-- INFORMATION SUPPLIED follows --
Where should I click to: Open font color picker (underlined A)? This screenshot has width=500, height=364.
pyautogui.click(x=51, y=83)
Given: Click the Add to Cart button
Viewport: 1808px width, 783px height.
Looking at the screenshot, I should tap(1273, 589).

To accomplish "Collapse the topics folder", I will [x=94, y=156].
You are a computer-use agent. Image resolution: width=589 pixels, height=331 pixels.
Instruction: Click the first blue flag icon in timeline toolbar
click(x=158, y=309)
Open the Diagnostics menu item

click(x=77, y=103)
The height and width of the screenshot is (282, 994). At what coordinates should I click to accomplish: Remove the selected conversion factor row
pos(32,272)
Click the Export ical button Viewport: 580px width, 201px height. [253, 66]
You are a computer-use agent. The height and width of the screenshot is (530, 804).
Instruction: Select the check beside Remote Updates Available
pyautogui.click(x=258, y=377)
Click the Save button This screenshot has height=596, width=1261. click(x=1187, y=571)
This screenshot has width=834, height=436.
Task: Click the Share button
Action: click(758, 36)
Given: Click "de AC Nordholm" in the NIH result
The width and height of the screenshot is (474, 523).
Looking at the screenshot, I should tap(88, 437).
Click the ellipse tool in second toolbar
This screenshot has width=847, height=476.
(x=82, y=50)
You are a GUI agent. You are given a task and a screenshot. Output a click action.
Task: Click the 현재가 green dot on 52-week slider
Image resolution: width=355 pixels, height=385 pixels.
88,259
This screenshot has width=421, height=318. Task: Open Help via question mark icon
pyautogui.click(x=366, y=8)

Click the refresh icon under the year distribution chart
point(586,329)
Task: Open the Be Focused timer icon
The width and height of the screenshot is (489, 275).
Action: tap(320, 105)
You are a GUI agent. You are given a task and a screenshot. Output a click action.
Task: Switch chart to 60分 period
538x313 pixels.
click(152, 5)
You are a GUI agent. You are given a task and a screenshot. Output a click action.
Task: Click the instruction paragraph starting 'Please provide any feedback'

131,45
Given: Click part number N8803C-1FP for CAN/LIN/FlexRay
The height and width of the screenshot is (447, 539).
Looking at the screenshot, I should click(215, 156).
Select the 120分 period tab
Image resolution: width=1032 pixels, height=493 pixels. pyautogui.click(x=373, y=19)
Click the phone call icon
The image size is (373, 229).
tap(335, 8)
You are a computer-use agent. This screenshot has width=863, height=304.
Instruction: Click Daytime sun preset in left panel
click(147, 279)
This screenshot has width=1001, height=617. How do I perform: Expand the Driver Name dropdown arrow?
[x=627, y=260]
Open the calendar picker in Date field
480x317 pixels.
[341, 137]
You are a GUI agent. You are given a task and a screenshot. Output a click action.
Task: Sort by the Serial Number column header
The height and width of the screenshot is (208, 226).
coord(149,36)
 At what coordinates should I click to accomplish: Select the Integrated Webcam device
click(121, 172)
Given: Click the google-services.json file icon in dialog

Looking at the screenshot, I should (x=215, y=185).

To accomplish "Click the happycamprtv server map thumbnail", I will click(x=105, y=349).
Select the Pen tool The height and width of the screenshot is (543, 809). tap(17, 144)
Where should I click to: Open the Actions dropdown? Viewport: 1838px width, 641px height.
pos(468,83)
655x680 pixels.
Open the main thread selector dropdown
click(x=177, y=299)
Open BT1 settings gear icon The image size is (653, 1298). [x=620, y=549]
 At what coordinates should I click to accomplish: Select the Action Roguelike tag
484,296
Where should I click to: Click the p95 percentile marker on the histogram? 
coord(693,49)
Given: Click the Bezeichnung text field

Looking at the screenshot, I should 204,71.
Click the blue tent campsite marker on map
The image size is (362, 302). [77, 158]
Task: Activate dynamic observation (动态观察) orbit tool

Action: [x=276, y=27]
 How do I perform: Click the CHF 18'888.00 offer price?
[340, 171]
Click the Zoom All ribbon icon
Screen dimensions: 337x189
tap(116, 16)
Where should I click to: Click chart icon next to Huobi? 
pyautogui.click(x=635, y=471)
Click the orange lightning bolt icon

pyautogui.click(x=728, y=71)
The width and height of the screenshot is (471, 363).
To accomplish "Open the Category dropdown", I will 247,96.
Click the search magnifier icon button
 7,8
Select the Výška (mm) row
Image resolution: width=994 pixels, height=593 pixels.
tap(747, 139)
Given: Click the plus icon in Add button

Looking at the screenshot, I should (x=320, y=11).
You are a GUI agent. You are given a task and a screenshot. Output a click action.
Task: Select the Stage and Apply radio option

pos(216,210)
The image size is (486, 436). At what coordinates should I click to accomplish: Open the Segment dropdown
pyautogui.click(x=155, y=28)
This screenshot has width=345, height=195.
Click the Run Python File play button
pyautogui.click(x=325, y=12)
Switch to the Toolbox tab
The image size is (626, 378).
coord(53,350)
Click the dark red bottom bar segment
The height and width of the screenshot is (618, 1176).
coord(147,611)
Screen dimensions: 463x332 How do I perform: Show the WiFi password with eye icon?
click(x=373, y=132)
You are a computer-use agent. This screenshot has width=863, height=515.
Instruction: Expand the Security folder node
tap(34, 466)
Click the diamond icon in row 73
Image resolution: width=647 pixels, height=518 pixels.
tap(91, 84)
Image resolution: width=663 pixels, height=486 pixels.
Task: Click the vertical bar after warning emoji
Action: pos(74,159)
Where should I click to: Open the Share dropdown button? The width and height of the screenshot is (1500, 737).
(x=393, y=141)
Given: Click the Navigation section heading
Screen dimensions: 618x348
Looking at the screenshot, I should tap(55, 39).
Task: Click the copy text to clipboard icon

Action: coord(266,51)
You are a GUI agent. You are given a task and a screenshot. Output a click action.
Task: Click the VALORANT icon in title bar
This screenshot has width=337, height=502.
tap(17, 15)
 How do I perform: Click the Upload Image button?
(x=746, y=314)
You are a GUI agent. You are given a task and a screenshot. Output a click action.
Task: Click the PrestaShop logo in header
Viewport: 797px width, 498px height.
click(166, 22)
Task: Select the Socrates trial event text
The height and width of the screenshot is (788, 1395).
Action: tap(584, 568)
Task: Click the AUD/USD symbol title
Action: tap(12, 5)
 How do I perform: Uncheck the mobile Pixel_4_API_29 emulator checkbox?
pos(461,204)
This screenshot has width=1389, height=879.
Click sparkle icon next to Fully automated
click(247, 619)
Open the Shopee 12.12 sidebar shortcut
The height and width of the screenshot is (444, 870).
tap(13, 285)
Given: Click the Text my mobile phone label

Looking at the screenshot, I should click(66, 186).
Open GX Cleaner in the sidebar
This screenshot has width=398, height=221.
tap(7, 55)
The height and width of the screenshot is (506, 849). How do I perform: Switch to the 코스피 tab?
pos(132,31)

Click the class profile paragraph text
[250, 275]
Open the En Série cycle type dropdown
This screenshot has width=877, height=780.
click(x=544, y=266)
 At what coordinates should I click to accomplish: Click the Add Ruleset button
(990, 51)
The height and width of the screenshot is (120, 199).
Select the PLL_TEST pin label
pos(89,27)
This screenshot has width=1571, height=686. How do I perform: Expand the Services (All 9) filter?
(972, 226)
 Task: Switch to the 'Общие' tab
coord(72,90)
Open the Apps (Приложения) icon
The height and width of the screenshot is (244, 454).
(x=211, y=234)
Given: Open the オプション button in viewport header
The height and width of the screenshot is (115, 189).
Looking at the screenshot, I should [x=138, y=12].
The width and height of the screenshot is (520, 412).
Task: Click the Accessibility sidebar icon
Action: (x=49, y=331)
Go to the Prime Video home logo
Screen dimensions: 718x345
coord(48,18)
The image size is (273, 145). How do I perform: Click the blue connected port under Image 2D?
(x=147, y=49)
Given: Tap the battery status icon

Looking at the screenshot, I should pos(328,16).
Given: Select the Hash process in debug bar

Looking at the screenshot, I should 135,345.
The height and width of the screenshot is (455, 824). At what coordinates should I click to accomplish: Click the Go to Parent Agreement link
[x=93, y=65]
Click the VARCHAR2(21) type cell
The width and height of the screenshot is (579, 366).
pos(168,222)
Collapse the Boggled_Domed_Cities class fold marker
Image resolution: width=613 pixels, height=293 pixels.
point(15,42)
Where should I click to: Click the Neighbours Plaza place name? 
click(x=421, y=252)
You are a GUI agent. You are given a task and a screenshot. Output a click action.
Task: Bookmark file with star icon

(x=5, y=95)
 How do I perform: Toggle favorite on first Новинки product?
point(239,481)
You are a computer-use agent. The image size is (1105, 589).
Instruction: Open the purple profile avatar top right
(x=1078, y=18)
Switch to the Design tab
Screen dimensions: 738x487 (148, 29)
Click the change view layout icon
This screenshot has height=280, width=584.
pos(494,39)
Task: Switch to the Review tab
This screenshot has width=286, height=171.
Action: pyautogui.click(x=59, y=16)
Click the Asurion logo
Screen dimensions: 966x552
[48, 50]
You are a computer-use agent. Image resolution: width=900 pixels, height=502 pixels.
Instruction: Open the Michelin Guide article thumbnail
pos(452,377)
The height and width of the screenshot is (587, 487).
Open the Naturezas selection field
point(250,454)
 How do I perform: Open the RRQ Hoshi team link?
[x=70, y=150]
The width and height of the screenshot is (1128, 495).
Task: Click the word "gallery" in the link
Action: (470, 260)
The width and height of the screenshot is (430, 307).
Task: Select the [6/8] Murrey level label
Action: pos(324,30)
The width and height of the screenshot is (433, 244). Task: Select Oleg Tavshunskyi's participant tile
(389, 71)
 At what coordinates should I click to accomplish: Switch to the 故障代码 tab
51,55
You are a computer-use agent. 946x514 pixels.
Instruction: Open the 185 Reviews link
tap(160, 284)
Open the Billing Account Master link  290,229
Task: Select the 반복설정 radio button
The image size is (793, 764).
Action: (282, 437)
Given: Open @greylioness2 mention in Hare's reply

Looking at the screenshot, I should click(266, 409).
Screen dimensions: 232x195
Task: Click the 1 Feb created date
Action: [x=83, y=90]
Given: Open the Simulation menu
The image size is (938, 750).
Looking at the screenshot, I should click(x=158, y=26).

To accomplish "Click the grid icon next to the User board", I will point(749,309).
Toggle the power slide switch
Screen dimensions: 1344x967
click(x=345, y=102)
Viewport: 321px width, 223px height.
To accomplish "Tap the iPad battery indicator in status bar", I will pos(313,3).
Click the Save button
-- INFORMATION SUPPLIED concluded --
[TASK TO COMPLETE] Out of the preceding entries, pull each line that contains the word "will".

[YOUR SOLUTION]
To accomplish "Collapse the topics folder", I will [x=94, y=156].
To accomplish "Click the happycamprtv server map thumbnail", I will click(x=105, y=349).
To accomplish "Open the Category dropdown", I will 247,96.
To accomplish "Click the grid icon next to the User board", I will point(749,309).
To accomplish "Tap the iPad battery indicator in status bar", I will pos(313,3).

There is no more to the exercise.